-- RECORD EXTRACTS follows --

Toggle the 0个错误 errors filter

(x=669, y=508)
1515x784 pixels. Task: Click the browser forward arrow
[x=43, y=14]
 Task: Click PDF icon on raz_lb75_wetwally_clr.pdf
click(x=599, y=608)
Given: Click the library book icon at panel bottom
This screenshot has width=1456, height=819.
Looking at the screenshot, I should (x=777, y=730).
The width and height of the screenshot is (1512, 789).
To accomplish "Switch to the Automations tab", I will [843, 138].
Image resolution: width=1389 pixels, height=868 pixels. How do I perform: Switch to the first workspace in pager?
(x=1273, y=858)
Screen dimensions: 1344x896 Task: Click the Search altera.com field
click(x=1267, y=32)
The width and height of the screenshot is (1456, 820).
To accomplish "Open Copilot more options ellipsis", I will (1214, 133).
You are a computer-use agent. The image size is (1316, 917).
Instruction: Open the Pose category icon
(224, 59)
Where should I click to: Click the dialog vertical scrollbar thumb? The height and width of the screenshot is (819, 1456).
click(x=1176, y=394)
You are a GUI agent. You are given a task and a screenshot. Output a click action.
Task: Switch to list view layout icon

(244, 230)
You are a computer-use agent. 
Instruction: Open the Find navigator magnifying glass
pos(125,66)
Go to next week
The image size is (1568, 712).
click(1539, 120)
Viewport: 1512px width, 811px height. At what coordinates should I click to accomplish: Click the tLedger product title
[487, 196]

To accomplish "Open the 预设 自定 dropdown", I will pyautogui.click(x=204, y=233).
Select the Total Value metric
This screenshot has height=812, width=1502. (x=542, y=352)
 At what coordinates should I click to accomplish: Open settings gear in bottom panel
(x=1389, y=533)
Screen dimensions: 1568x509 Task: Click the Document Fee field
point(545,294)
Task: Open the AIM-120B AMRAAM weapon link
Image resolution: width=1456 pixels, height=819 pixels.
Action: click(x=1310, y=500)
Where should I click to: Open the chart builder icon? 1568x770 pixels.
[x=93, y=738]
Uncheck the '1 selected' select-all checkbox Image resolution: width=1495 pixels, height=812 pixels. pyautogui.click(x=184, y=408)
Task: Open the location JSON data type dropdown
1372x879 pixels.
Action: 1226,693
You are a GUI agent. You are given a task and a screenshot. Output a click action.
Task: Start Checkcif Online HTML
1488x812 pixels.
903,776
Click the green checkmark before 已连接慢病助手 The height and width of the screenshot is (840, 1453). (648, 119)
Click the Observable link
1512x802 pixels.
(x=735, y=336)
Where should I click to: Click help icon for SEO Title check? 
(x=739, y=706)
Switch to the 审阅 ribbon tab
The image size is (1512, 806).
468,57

-- RECORD EXTRACTS concluded --

Would you copy, word for word, only the lines from the start of the listing to the one that contains "Given: Click the", both included?

Toggle the 0个错误 errors filter

(x=669, y=508)
1515x784 pixels. Task: Click the browser forward arrow
[x=43, y=14]
 Task: Click PDF icon on raz_lb75_wetwally_clr.pdf
click(x=599, y=608)
Given: Click the library book icon at panel bottom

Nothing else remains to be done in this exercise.